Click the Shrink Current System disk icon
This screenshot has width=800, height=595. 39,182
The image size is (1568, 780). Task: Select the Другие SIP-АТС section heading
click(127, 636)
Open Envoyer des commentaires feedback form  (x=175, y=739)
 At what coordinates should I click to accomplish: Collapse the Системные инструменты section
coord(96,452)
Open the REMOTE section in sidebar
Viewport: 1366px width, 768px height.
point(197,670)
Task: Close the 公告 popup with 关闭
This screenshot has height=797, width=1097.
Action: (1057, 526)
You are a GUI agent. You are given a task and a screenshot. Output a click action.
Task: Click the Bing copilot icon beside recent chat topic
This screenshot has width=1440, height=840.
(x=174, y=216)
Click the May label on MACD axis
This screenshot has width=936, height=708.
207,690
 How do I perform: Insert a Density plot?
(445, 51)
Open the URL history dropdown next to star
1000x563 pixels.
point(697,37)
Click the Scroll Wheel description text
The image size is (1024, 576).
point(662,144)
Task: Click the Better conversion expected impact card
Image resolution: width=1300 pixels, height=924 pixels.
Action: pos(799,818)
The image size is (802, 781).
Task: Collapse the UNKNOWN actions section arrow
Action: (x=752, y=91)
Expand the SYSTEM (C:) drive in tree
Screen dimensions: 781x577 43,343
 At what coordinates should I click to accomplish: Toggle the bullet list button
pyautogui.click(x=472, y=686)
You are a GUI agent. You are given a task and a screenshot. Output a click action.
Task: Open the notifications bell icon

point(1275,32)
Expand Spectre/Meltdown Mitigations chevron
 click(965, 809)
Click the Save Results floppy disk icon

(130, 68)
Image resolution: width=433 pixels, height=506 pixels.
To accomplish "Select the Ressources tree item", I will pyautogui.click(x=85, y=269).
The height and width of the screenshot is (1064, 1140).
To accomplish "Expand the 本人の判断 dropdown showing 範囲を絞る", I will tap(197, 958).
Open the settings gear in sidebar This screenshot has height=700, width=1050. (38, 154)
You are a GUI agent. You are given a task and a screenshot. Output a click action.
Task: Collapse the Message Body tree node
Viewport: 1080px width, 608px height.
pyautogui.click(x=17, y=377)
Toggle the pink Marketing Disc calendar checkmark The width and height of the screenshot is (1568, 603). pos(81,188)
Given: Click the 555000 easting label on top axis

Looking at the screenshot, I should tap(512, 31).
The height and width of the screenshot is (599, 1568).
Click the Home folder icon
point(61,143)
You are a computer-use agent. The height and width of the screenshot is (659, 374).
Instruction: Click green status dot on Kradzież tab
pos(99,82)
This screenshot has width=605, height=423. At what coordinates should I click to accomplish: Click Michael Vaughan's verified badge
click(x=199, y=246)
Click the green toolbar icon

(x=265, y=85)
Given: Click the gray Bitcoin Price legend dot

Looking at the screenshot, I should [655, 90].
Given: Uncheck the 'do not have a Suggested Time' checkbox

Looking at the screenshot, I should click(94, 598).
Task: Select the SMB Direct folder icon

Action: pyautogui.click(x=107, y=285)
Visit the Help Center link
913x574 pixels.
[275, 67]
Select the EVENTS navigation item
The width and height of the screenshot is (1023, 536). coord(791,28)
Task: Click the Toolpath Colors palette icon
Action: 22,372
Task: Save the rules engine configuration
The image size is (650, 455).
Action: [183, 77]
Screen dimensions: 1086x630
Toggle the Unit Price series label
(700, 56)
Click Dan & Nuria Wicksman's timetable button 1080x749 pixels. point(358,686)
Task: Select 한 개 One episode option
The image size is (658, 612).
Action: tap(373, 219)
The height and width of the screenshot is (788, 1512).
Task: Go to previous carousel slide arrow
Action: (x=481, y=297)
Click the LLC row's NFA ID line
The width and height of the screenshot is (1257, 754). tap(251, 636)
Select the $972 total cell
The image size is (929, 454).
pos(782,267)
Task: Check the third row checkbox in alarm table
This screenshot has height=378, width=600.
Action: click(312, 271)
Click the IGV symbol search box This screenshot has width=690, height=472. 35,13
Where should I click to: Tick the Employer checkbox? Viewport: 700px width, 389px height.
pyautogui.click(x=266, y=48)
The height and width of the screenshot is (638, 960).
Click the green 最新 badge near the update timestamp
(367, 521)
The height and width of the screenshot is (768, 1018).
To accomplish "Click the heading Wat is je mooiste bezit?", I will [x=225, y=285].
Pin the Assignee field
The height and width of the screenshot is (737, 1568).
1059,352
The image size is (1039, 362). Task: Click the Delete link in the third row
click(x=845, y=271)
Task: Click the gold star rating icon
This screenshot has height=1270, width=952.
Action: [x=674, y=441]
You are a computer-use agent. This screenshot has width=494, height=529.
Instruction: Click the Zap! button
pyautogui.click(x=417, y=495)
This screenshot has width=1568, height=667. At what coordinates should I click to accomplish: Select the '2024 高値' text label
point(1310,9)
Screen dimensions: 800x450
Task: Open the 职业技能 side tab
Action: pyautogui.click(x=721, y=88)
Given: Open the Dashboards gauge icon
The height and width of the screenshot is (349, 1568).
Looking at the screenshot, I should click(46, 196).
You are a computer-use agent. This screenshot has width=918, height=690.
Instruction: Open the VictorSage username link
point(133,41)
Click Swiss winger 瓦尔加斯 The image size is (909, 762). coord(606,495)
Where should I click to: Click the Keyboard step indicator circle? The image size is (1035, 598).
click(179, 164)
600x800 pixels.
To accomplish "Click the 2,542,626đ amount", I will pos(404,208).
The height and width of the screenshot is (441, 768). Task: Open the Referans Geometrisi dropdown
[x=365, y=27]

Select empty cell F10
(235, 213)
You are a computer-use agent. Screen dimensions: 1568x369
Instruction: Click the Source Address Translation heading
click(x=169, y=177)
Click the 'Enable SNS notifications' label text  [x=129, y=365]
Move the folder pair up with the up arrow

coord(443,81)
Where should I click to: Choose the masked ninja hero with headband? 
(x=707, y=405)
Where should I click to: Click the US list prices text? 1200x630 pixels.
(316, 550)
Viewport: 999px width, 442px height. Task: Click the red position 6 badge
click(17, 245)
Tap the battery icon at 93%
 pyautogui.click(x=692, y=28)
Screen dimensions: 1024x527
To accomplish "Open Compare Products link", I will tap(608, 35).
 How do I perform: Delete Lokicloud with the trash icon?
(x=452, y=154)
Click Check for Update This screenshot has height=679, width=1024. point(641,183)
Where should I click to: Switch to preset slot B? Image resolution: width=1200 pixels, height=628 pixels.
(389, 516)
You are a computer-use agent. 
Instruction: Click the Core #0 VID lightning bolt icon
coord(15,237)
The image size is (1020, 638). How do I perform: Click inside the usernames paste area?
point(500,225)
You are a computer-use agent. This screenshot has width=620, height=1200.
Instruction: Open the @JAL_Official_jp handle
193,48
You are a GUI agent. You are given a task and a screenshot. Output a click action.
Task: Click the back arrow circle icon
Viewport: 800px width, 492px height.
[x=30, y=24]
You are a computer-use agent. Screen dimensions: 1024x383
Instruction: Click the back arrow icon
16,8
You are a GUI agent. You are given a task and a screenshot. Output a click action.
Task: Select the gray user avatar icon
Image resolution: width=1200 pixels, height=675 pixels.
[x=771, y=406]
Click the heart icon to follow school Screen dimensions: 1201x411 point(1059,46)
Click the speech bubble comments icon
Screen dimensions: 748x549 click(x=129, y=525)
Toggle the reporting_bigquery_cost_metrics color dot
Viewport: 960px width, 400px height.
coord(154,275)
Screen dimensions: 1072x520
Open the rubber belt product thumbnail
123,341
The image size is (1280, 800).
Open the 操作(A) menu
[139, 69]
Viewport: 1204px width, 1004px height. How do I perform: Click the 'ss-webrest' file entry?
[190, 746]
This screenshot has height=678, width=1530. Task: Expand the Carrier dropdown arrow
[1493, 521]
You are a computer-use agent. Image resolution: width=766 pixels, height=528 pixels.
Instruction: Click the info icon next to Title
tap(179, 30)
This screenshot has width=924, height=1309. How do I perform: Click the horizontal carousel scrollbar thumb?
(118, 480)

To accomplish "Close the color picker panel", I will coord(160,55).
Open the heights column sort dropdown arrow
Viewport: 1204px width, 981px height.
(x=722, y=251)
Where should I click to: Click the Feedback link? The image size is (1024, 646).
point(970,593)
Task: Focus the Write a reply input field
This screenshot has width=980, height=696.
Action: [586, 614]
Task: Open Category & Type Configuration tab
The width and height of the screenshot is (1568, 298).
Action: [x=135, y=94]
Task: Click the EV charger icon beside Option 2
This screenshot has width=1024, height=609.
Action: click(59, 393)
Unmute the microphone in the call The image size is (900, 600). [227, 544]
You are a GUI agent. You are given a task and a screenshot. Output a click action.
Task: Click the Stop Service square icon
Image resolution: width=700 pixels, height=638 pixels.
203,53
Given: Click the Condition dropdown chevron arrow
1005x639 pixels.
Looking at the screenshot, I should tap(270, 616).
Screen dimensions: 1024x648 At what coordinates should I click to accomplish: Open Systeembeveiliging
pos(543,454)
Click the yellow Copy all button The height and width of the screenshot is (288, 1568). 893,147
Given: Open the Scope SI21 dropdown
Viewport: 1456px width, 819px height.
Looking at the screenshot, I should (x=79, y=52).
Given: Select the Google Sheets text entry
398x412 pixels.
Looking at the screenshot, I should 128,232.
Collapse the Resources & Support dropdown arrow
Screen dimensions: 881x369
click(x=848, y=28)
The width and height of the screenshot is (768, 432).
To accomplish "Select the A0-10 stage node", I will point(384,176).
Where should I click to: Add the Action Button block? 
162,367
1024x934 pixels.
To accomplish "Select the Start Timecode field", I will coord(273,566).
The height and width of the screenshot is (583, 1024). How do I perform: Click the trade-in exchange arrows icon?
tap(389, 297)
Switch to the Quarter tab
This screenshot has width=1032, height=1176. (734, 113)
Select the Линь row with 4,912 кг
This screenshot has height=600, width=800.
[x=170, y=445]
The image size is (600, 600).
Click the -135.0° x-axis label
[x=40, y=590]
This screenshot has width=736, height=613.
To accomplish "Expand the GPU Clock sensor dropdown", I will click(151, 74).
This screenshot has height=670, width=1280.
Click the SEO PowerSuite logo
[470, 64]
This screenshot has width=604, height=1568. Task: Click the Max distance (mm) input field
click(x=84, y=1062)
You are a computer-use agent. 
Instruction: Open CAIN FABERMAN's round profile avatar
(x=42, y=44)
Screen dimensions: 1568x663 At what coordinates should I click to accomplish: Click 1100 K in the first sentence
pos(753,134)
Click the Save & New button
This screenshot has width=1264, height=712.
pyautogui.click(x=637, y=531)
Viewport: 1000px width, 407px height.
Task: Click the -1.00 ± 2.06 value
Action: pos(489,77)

......

## Requirement
Begin with the line that has "Open Envoyer des" in the listing above and end after the line that has "Task: Collapse the Message Body tree node"; output those lines exactly.

## Task result
Open Envoyer des commentaires feedback form  (x=175, y=739)
 At what coordinates should I click to accomplish: Collapse the Системные инструменты section
coord(96,452)
Open the REMOTE section in sidebar
Viewport: 1366px width, 768px height.
point(197,670)
Task: Close the 公告 popup with 关闭
This screenshot has height=797, width=1097.
Action: (1057, 526)
You are a GUI agent. You are given a task and a screenshot. Output a click action.
Task: Click the Bing copilot icon beside recent chat topic
This screenshot has width=1440, height=840.
(x=174, y=216)
Click the May label on MACD axis
This screenshot has width=936, height=708.
207,690
 How do I perform: Insert a Density plot?
(445, 51)
Open the URL history dropdown next to star
1000x563 pixels.
point(697,37)
Click the Scroll Wheel description text
The image size is (1024, 576).
point(662,144)
Task: Click the Better conversion expected impact card
Image resolution: width=1300 pixels, height=924 pixels.
Action: pos(799,818)
The image size is (802, 781).
Task: Collapse the UNKNOWN actions section arrow
Action: (x=752, y=91)
Expand the SYSTEM (C:) drive in tree
Screen dimensions: 781x577 43,343
 At what coordinates should I click to accomplish: Toggle the bullet list button
pyautogui.click(x=472, y=686)
You are a GUI agent. You are given a task and a screenshot. Output a click action.
Task: Open the notifications bell icon

point(1275,32)
Expand Spectre/Meltdown Mitigations chevron
 click(965, 809)
Click the Save Results floppy disk icon

(130, 68)
Image resolution: width=433 pixels, height=506 pixels.
To accomplish "Select the Ressources tree item", I will pyautogui.click(x=85, y=269).
The height and width of the screenshot is (1064, 1140).
To accomplish "Expand the 本人の判断 dropdown showing 範囲を絞る", I will tap(197, 958).
Open the settings gear in sidebar This screenshot has height=700, width=1050. (38, 154)
You are a GUI agent. You are given a task and a screenshot. Output a click action.
Task: Collapse the Message Body tree node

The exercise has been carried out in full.